Immunohistochemical staining were done for Ki67 (hepatocyte replication) & CK19 (HPC & intermediate hepatocytes) for characterization of nature of hepatic regeneration & CD68 (liver tissue macrophages) CD163 (M2 macrophages)
for analysis of macrophages in liver tissue samples from patients with ACLF (n=15), ALF (n=21), CLD, (n=22). Expression CD68 & CD163 macrophages were correlated with hepatocyte replication, HPC activation & maturation. Results RT-PCR analysis documented significant increase in M2 gene markers CD163 CD206 & TGM2 (p=.001, .001 & .002) & decrease in M1 markers iNOS & CD80 (p=.001, .001) in ACLF comparison to CLD. Similarly there was significant
increase in M2 gene markers CD163, CD206 & TGM2 (p=.002, .002 & .002) & decrease in M1 markers iNOS CD80 (p=.002, p=.002) in ACLF comparison to ALF. Immunohistochemical analysis shows increase in Ki67+ hepatocytes GSK3235025 in ALF as compared to ACLF & CLD (p=.0001, .0001). Further, the number of CK19+ HPC & its maturational lineages was increased in ACLF than ALF & CLD (p=.0001, .0002). Using spearman rho correlation shows that CD163 positivity & M2/M1 macrophage ratio is significantly associated with extant of HPC differentiation to hepatocyte (p=.0001, .0004). Further Pu1 (yolk sac originated Kupffer Cells) & Myb (bone marrow originated monocyte derived macrophage) expression suggest significant increase in Pu1 expression relative to CD68 in ACLF in comparison to ALF & CLD (p=0.002, 0.001) suggesting majority of M2 macrophage in ACLF are kupffer JAK inhibitor either cells.

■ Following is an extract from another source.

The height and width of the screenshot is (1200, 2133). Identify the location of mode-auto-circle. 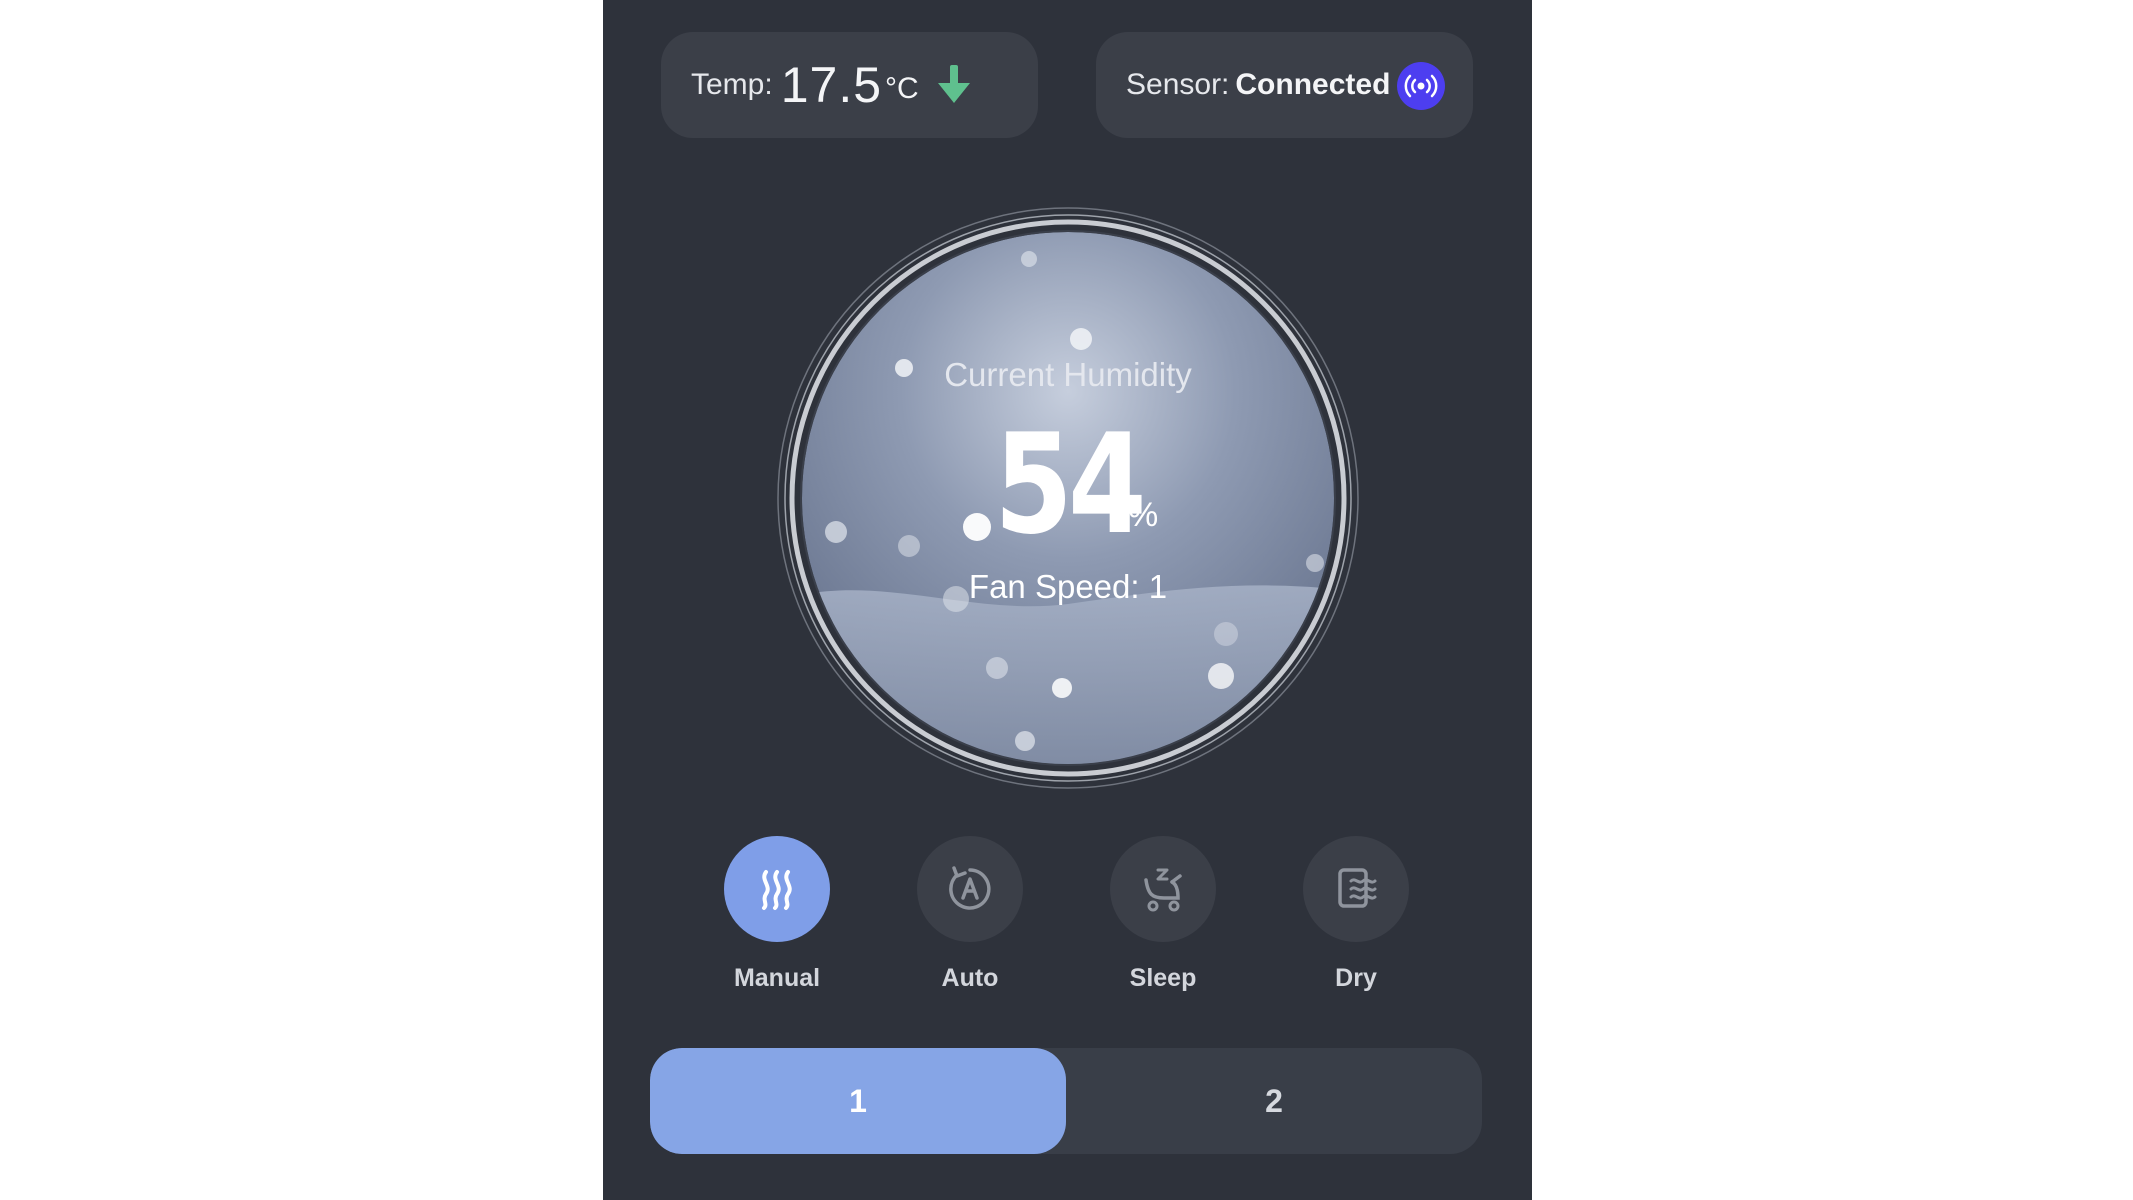
(970, 889).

Conclusions Alternatively activated M2 macrophages are major population in ACLF liver which promotes differentiation of HPC to hepatocyte. These M2 macrophages are of kupffer cell origin. Disclosures: The following people have nothing to disclose: Dhananjay Kumar, Sheetalnath Rooge, Smriti Shubham, Adil Bhat, Charvi Syal, Archana Rastogi, Chhagan Bihari, Viniyendra Pamecha, Anupam Kumar, Shiv K. Sarin Background/aim: Patients with HCV/HIV co-infection show faster progression of liver fibrosis, in part associated with miRNA dysregulation and more severe inflammation. The HIV protein gp120 modulates directional migration and expression of pro-fibrogenic cytokines in hepatic stellate cells (HSC), through engagement of the chemokine receptor CCR5. The NALP3 inflammasome is a critical pathway in the generation of pro-inflammatory signals during liver injury. Aim of this study was to evaluate the role miRNAs and inflammasome activation in mediating the effect HSC. Methods: HSC were isolated from normal human liver tissue. Inflammasome complex gene expression was measured by qRT-PCR. Levels of mature IL-1 β were assayed by ELISA. miRNA expression was evaluated via RT-PCR.